Exercise prompt ▸ Only lines that contain the word "agent" are to be returned from the data below.

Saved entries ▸
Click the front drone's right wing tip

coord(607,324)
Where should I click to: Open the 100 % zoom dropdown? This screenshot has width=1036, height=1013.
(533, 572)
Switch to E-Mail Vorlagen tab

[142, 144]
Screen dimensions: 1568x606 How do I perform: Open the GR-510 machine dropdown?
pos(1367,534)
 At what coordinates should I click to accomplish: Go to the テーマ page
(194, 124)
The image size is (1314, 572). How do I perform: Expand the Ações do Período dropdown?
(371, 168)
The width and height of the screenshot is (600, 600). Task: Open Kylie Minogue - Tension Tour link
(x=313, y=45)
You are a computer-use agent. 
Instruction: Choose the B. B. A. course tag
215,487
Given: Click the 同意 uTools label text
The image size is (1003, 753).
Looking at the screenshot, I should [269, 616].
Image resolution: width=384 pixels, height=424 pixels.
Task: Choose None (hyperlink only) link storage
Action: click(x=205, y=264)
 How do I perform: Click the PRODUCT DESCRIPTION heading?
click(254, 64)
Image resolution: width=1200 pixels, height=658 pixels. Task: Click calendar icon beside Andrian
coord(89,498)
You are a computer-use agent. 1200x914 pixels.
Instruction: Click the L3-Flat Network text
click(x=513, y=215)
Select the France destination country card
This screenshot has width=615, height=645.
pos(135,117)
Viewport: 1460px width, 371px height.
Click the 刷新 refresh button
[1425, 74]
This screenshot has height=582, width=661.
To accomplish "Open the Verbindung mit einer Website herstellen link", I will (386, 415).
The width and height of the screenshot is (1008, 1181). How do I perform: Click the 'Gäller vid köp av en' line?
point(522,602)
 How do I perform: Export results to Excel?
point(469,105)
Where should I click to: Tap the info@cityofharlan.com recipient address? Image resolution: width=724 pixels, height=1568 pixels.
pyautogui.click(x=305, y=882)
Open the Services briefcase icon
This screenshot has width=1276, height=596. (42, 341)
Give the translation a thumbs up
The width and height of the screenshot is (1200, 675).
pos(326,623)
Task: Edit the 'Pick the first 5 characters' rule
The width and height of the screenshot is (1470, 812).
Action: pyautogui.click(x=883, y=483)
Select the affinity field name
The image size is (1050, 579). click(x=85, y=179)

Task solution ▸
You are a computer-use agent. 
You are a computer-use agent. 1200x914 pixels.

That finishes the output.